Romanzo Criminale, oltre a mitizzare i suoi personaggi, li idealizza, cosa che non accade in Gomorra. Ciro, Genny, Don Pietro e gli altri sono assassini spietati che magari attirano le nostre simpatie, ma mai completamente perché alcune delle loro azioni sono imperdonabili. Vogliono governare Napoli e sono disposti a tutto per il potere, senza tenere conto che: “Il potere è sempre pericoloso. Attrae i peggiori e corrompe i migliori”. Una citazione di Vikings calzante per Gomorra, dove per raggiungere la vetta si mandano all’aria alleanze, codici d’onore e civiltà. Il mondo di Gomorra è un’anarchia sanguinosa che non ha un vero e proprio protagonista, dove la redenzione non esiste perché il crimine è troppo grave. E il tutto condito dal suo essere terribilmente reale.
Un accenno anche alle donne, protagoniste in modi differenti in un universo prettamente maschile.
In Romanzo Criminale Donatella, Roberta e Patrizia, pur al centro delle trame, servono più che altro per lo sviluppo psicologico dei membri della Magliana e di Scialoja: solo la prima ha un ruolo più attivo, ma la sua storia con il Freddo incide profondamente nelle dinamiche della Banda. Sono simboli (Patrizia la sensualità, Roberta l’amore puro, Donatella il sesso rabbioso) che però sottolineano l’importanza della donna per un uomo, qualsiasi vita scelga. Gomorra presenta figure femminili forti, risolute e fredde non solo come mogli o amanti, ma anche come boss. Donna Imma ne è l’emblema, perfetto alter ego di Don Pietro. Scianel è il lato spietato e senza cuore dell’essere donna, Patrizia è la sopravvissuta che cede al male, scalando le gerarchie della camorra. Una Patrizia che ribadisce ancora una volta che la speranza in Gomorra è già morta da tempo.

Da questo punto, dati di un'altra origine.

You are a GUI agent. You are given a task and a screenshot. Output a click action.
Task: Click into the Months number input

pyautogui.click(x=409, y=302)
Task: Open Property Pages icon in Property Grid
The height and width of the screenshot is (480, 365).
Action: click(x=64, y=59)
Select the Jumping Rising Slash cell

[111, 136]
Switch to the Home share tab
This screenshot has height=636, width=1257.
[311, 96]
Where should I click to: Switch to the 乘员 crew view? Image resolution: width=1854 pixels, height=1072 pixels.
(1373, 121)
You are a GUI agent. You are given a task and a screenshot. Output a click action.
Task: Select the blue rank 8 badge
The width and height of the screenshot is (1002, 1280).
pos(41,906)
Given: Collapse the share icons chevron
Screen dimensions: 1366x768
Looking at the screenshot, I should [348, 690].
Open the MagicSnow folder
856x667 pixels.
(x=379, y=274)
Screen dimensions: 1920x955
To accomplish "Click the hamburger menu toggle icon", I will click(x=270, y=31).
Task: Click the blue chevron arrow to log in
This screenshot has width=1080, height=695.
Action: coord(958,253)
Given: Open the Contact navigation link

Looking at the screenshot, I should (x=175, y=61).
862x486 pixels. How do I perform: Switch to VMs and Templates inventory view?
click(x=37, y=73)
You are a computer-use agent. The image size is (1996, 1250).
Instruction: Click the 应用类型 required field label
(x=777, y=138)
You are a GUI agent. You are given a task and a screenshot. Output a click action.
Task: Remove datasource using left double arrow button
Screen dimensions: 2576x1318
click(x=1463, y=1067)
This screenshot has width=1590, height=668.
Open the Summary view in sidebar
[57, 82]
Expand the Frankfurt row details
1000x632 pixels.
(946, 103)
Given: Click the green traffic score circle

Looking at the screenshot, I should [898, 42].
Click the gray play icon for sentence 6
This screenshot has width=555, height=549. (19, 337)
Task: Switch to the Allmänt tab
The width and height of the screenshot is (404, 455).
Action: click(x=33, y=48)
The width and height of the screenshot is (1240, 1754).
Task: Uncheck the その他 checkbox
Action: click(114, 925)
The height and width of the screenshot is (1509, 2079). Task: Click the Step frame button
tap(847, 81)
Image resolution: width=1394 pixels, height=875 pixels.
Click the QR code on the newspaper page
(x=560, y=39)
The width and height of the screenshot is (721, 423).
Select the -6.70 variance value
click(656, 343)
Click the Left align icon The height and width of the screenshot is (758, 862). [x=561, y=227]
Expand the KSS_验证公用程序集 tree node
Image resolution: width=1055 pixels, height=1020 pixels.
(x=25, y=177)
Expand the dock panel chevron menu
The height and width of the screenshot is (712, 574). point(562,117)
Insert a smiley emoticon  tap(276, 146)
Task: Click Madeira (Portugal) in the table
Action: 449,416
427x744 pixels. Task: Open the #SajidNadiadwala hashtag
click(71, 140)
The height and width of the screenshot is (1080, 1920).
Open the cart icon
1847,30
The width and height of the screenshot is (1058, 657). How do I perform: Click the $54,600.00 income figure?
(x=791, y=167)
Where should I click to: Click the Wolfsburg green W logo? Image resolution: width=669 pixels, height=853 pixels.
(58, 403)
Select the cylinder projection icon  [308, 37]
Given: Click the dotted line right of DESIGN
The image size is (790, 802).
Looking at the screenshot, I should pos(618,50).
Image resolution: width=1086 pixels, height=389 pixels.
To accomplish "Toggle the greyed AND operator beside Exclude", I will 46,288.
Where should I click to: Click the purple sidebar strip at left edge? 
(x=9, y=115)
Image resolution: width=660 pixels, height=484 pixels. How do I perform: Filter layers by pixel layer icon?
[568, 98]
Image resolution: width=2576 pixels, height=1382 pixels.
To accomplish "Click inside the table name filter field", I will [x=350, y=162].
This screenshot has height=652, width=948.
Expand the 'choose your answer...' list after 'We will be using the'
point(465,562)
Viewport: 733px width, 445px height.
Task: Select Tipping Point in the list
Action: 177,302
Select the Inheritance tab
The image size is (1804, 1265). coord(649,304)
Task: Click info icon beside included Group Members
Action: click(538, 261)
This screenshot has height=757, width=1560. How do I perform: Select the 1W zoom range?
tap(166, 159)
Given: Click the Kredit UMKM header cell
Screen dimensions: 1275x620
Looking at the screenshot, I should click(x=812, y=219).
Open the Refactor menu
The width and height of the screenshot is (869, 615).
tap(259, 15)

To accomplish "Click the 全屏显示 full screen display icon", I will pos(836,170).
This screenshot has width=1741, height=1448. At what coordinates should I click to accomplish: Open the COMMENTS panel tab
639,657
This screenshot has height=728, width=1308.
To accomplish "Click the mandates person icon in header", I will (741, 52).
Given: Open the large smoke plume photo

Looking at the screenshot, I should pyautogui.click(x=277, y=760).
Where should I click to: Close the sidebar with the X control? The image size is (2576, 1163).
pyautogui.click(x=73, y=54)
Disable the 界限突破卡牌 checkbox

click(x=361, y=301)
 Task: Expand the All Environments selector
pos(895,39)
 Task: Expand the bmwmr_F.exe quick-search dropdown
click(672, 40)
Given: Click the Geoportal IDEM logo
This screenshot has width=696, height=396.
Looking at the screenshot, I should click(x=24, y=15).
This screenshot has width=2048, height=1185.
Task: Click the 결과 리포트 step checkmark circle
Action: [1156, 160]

In sostanza Romanzo Criminale e Gomorra possono essere considerate due facce della stessa medaglia: rappresentano lo specchio di quella che è stata e, purtroppo, è l’Italia nella sua parte più oscura, piena di sangue, criminalità organizzata, brutalità, corruzione e violenza. Il tutto raccontato con grande abilità da Sollima, che ci ha regalato due prodotti affascinanti, bellissimi ed estremamente profondi. E quando davanti a noi si hanno due opere di questo calibro, scegliere il vincitore è praticamente impossibile.